_YOUR ASSIGNMENT_. Produce an exact copy of all the records.

(Records from a data source)

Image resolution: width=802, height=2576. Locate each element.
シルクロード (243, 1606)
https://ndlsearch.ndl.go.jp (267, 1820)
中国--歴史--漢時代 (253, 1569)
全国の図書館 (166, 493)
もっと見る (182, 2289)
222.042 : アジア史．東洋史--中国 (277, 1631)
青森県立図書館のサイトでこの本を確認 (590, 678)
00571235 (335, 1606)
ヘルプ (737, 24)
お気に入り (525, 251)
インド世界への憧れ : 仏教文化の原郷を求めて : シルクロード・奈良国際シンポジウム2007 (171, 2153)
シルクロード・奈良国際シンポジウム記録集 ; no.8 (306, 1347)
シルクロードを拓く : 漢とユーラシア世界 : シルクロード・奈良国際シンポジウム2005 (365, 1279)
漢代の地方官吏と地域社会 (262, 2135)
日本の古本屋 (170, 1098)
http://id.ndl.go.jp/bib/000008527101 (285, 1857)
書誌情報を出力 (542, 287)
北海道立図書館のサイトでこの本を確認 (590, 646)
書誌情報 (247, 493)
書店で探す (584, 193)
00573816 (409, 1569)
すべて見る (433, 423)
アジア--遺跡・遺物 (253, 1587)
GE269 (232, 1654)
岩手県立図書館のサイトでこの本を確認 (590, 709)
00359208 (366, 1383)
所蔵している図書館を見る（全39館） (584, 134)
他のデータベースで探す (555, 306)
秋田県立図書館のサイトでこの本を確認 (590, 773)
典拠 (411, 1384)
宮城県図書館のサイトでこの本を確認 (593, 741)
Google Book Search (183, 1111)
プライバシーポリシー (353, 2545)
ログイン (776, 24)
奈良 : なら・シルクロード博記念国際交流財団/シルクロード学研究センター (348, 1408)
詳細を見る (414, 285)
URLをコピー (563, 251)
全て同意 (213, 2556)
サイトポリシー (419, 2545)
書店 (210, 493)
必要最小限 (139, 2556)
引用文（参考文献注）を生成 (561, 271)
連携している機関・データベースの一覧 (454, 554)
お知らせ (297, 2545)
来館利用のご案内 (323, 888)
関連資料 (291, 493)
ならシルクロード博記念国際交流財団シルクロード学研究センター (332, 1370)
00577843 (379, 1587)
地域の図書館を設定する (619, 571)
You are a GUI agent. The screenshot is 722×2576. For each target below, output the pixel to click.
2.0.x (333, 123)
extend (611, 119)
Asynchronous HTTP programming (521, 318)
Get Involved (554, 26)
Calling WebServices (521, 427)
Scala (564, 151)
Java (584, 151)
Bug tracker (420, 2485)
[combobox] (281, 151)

_SOLUTION_.
Image resolution: width=802, height=2576. Locate each element.
シルクロード (243, 1606)
https://ndlsearch.ndl.go.jp (267, 1820)
中国--歴史--漢時代 (253, 1569)
全国の図書館 (166, 493)
もっと見る (182, 2289)
222.042 : アジア史．東洋史--中国 (277, 1631)
青森県立図書館のサイトでこの本を確認 (590, 678)
00571235 (335, 1606)
ヘルプ (737, 24)
お気に入り (525, 251)
インド世界への憧れ : 仏教文化の原郷を求めて : シルクロード・奈良国際シンポジウム2007 (171, 2153)
シルクロード・奈良国際シンポジウム記録集 ; no.8 (306, 1347)
シルクロードを拓く : 漢とユーラシア世界 : シルクロード・奈良国際シンポジウム2005 (365, 1279)
漢代の地方官吏と地域社会 (262, 2135)
日本の古本屋 (170, 1098)
http://id.ndl.go.jp/bib/000008527101 (285, 1857)
書誌情報を出力 (542, 287)
北海道立図書館のサイトでこの本を確認 (590, 646)
書誌情報 (247, 493)
書店で探す (584, 193)
00573816 (409, 1569)
すべて見る (433, 423)
アジア--遺跡・遺物 (253, 1587)
GE269 (232, 1654)
岩手県立図書館のサイトでこの本を確認 (590, 709)
00359208 (366, 1383)
所蔵している図書館を見る（全39館） (584, 134)
他のデータベースで探す (555, 306)
秋田県立図書館のサイトでこの本を確認 (590, 773)
典拠 (411, 1384)
宮城県図書館のサイトでこの本を確認 (593, 741)
Google Book Search (183, 1111)
プライバシーポリシー (353, 2545)
ログイン (776, 24)
奈良 : なら・シルクロード博記念国際交流財団/シルクロード学研究センター (348, 1408)
詳細を見る (414, 285)
URLをコピー (563, 251)
全て同意 (213, 2556)
サイトポリシー (419, 2545)
書店 (210, 493)
必要最小限 (139, 2556)
引用文（参考文献注）を生成 (561, 271)
連携している機関・データベースの一覧 (454, 554)
お知らせ (297, 2545)
来館利用のご案内 (323, 888)
関連資料 (291, 493)
ならシルクロード博記念国際交流財団シルクロード学研究センター (332, 1370)
00577843 (379, 1587)
地域の図書館を設定する (619, 571)
You are a GUI agent. The screenshot is 722×2576. For each target below, output the pixel to click.
2.0.x (333, 123)
extend (611, 119)
Asynchronous HTTP programming (521, 318)
Get Involved (554, 26)
Calling WebServices (521, 427)
Scala (564, 151)
Java (584, 151)
Bug tracker (420, 2485)
[combobox] (281, 151)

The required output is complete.